Former teacher, administrator is Emanuel’s new education deputy
BY FRAN SPIELMAN City Hall Reporter August 5, 2014 3:53PM
A former Chicago Public School teacher-turned-administrator who helped implement Mayor Rahm Emanuel’s signature plan for a longer school day will become the mayor’s top deputy for education.
Arnaldo Rivera, 34, replaces Beth Swanson, who resigned her $154,992-a-year job last week to become vice-president of strategy and programs for the non-profit Joyce Foundation.
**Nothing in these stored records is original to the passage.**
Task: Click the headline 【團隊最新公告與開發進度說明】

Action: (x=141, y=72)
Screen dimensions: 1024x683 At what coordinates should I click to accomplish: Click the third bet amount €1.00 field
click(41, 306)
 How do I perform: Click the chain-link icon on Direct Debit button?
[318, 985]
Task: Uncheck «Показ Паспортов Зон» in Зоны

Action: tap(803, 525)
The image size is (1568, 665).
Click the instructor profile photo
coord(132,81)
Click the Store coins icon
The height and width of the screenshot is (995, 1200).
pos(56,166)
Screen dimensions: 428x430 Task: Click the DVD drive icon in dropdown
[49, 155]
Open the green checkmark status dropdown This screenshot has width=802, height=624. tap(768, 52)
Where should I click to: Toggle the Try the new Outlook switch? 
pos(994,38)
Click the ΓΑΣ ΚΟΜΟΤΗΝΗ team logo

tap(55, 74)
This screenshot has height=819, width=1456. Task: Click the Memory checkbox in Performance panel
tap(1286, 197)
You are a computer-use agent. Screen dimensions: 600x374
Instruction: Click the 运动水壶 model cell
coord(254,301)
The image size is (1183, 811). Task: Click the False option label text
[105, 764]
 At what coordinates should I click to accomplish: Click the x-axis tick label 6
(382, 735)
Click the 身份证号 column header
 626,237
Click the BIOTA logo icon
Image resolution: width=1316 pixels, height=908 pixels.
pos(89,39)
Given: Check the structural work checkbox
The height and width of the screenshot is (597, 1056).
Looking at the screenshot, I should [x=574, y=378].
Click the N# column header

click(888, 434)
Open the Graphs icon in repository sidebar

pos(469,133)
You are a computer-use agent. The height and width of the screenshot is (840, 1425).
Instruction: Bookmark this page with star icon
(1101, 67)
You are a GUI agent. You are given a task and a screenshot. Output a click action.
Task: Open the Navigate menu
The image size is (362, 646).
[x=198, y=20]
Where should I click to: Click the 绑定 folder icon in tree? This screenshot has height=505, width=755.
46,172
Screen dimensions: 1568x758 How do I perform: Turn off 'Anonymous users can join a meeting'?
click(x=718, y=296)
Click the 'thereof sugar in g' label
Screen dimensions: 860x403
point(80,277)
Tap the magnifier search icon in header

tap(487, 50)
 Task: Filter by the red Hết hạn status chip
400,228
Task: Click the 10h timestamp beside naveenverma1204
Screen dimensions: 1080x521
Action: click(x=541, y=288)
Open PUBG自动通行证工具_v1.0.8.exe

Swanson played a pivotal role in negotiating an end to the 2012 teachers strike — Chicago’s first in 25 years. In fact, she replaced Schools CEO Jean-Claude Brizard at the bargaining table in a move that signaled Emanuel’s subsequent decision to dump Brizard.
Unlike Swanson, who spent much of her career with education-oriented foundations, Rivera earned his stripes in the trenches.
He spent three years teaching first grade at Walt Disney Magnet School, where he still serves on the local school council. Rivera’s wife still works there as a teacher and serves as one of two teacher representatives on the LSC.
After leaving the classroom, Rivera spent nearly six years as a school administrator, serving as a top deputy to both of Emanuel’s handpicked CEO’s: Brizard and Barbara Byrd-Bennett.
According to the mayor’s office, Rivera “led planning and execution outreach strategies” for Emanuel’s longer school day and oversaw the mayor’s prized expansion of International Baccalaureate programs.
Rivera also helped devise logistics for the 50 school closings that so alienated African-American voters who helped put the mayor in office.
Rivera has spent the last year as chief operating officer for the Chicago Public Education Fund. That’s a fund that bankrolls many of the education reforms near and dear to the mayor, including charter schools and teacher training.
A City Hall press release announcing the appointment said Rivera would be responsible for coordinating the mayor’s education policy agenda “from early childhood through the City Colleges,” now implementing a colleges-to-careers overhaul.
“As a former teacher, Arnie understands the critical issues facing Chicago classrooms and will help to further our efforts to ensure every student has access to a high-quality public school education,” the mayor was quoted as saying.
Rivera said he welcomes the new challenge.
“I am excited to be able to positively impact change in the lives of student and families…in this role,” the new deputy was quoted as saying.